### Try it
Your answer should be every line below that includes the word "computer".

Data entries
"""

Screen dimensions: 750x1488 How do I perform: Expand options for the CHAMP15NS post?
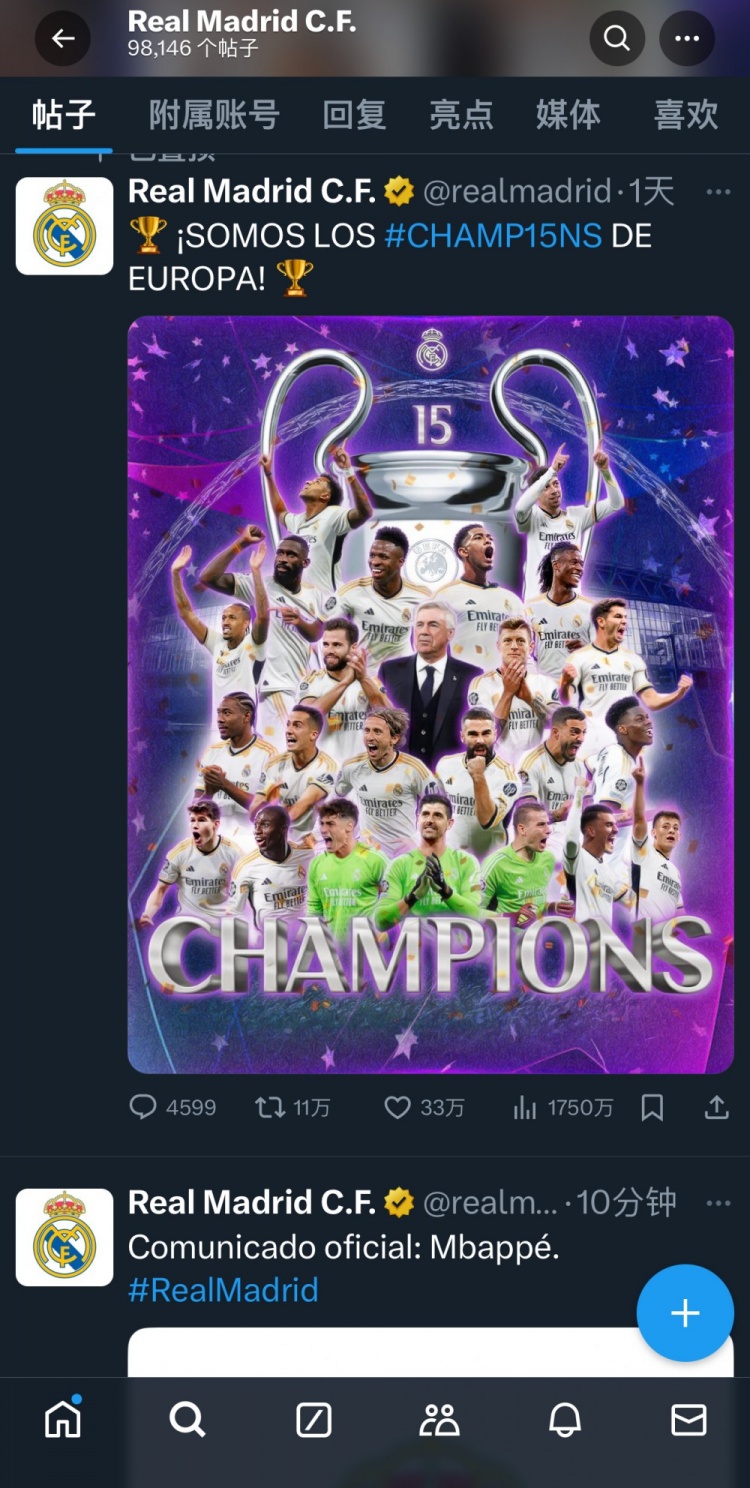pos(718,191)
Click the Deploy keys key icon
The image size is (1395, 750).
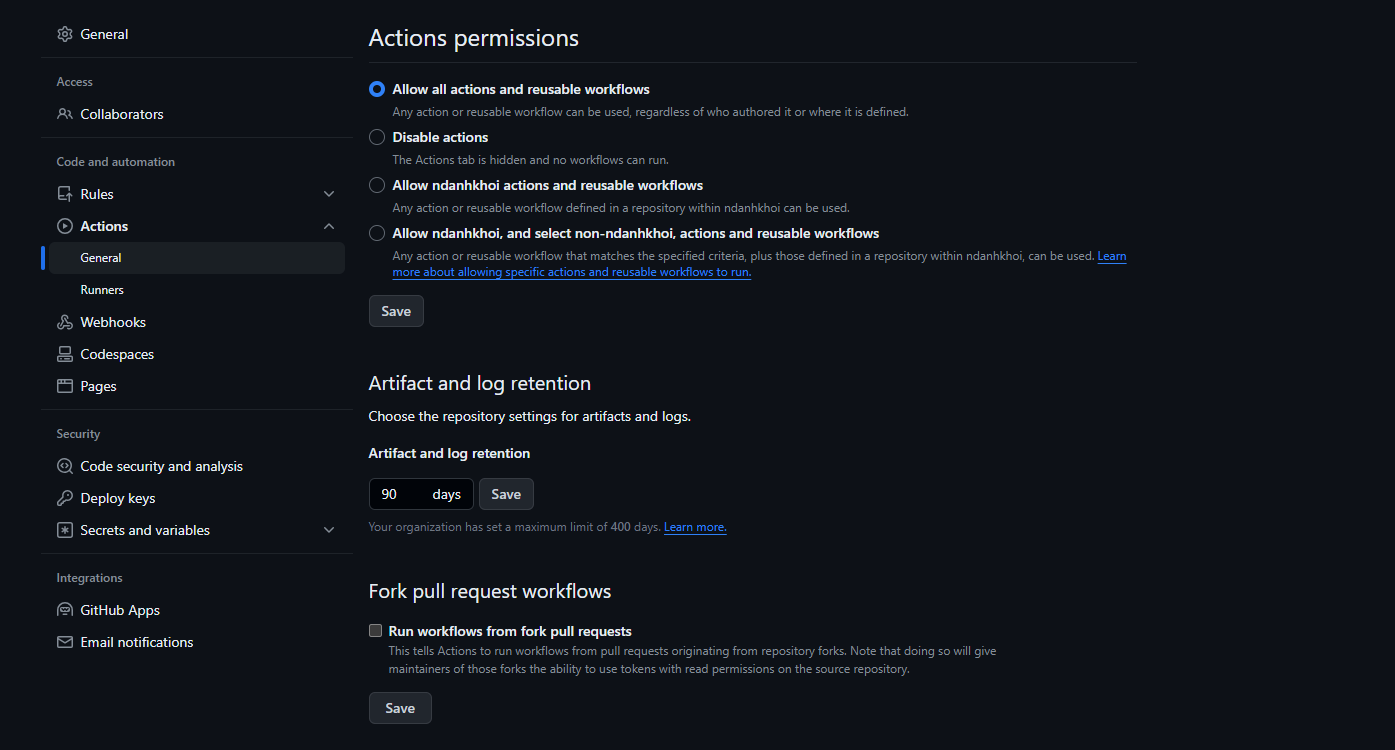pyautogui.click(x=65, y=498)
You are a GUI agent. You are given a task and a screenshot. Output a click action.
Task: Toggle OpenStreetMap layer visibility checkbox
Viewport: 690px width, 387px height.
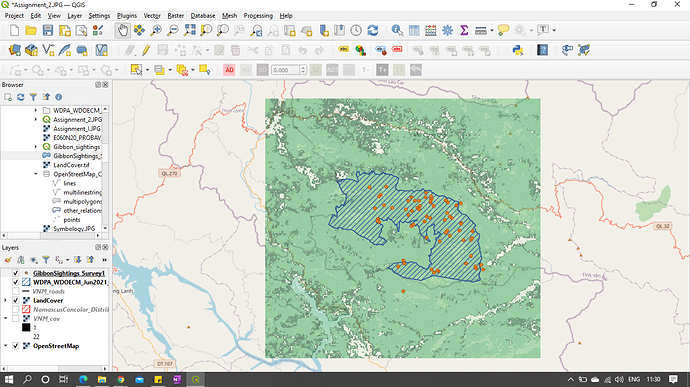16,346
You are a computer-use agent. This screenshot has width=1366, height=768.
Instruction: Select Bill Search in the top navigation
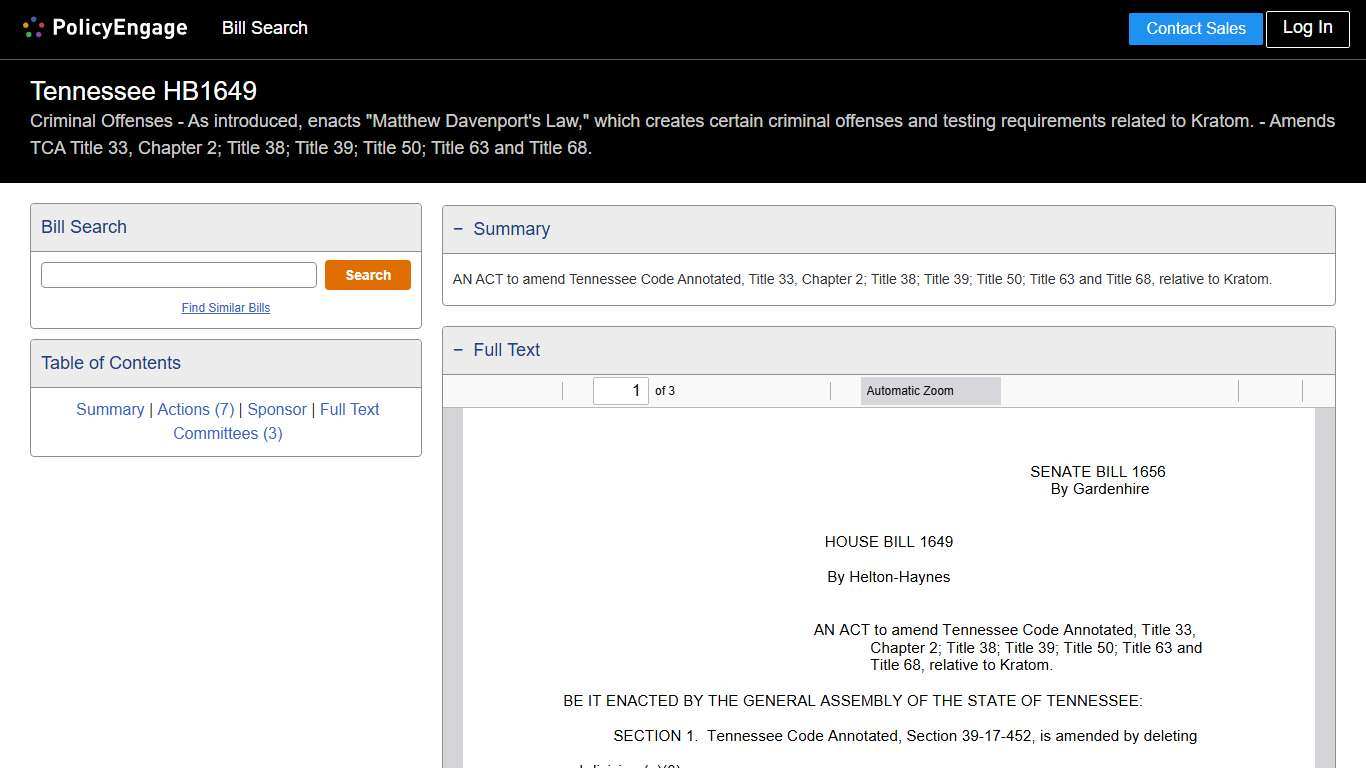click(264, 28)
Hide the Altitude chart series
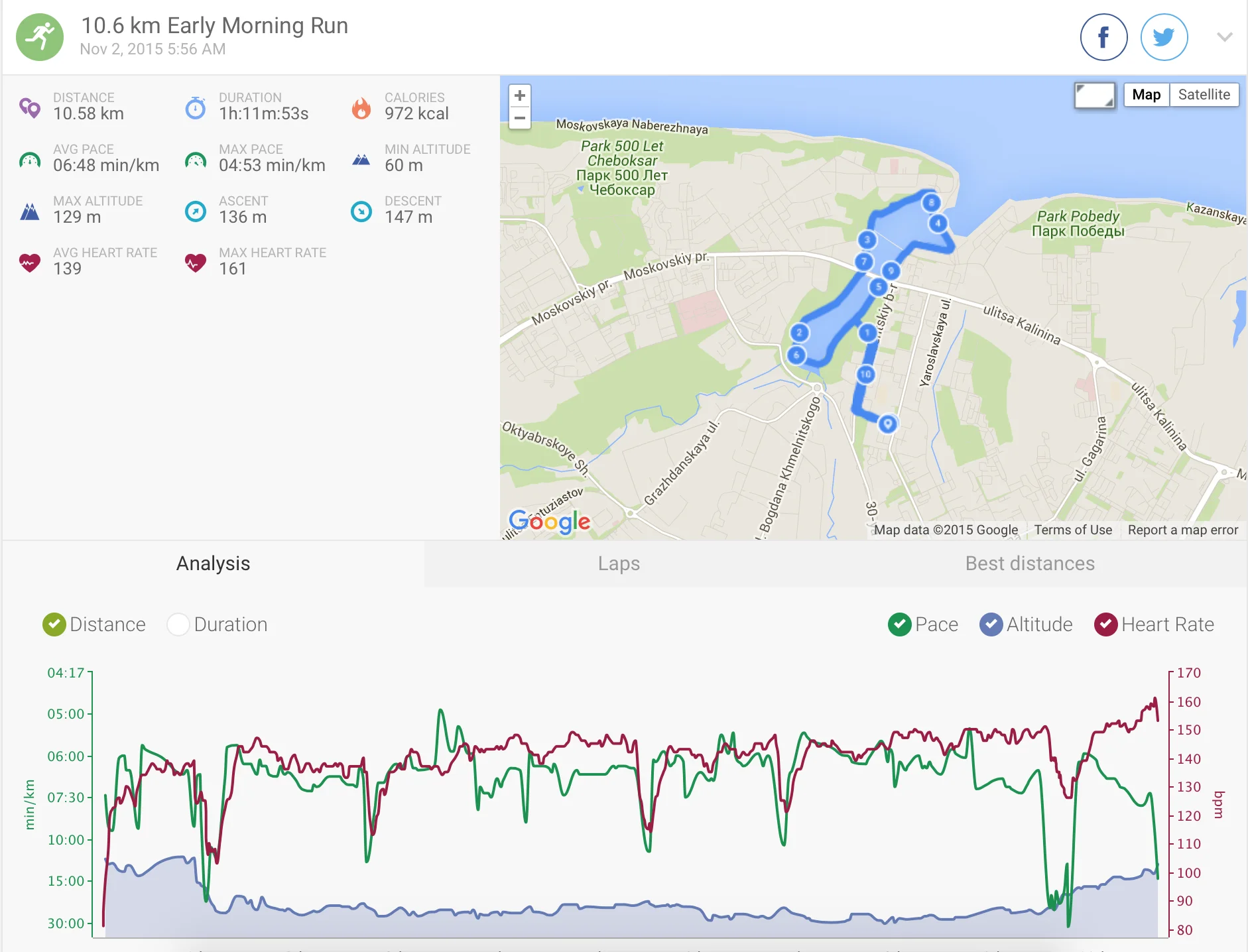1248x952 pixels. pyautogui.click(x=991, y=625)
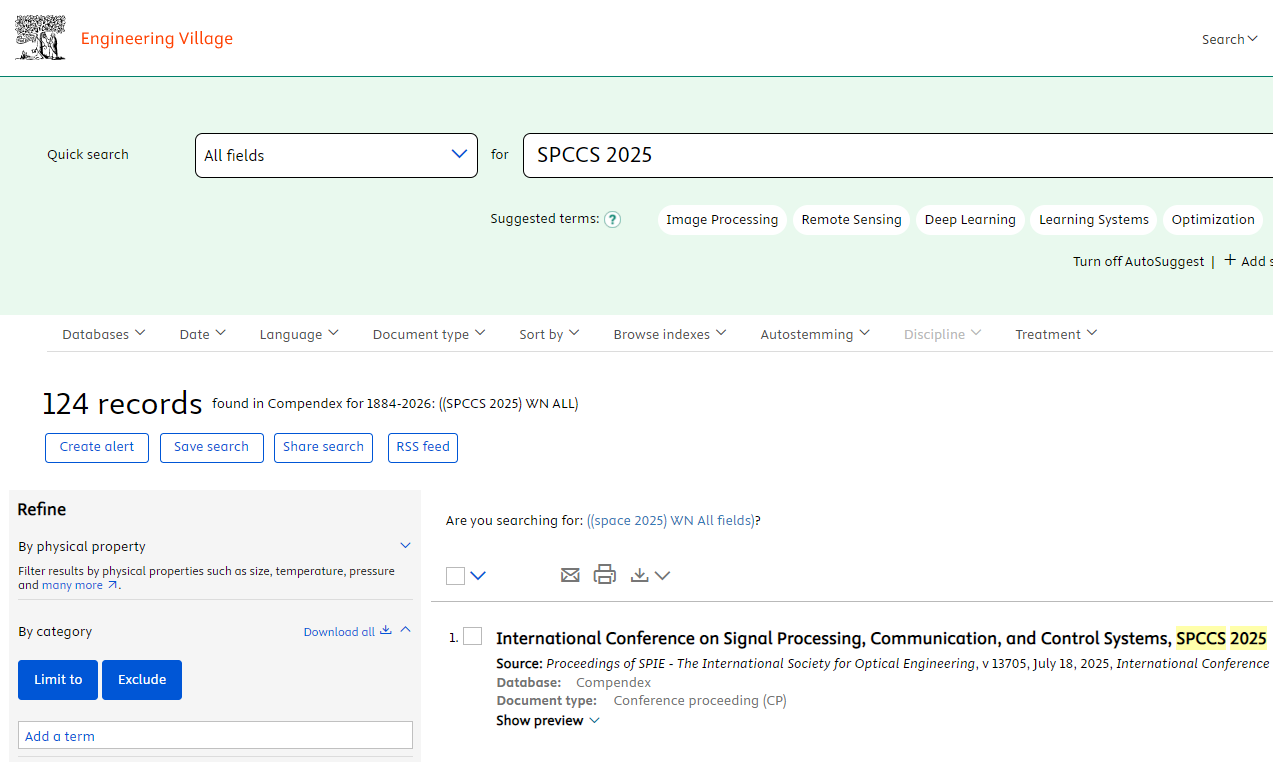Screen dimensions: 1273x762
Task: Open the Document type filter menu
Action: (x=428, y=334)
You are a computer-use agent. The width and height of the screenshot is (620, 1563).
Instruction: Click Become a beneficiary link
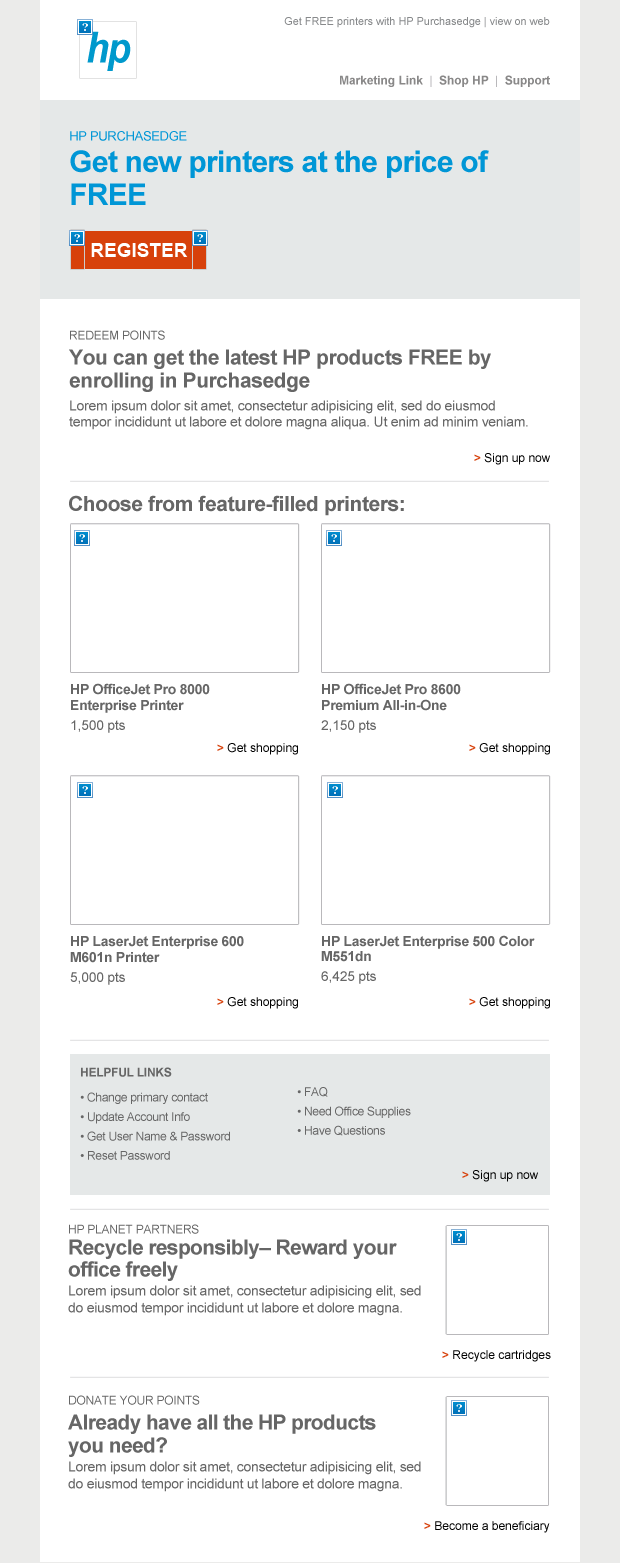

"""

### Response to this exercise
You are a computer-use agent. This screenshot has width=1366, height=768.
You are a computer-use agent. The width and height of the screenshot is (620, 1563).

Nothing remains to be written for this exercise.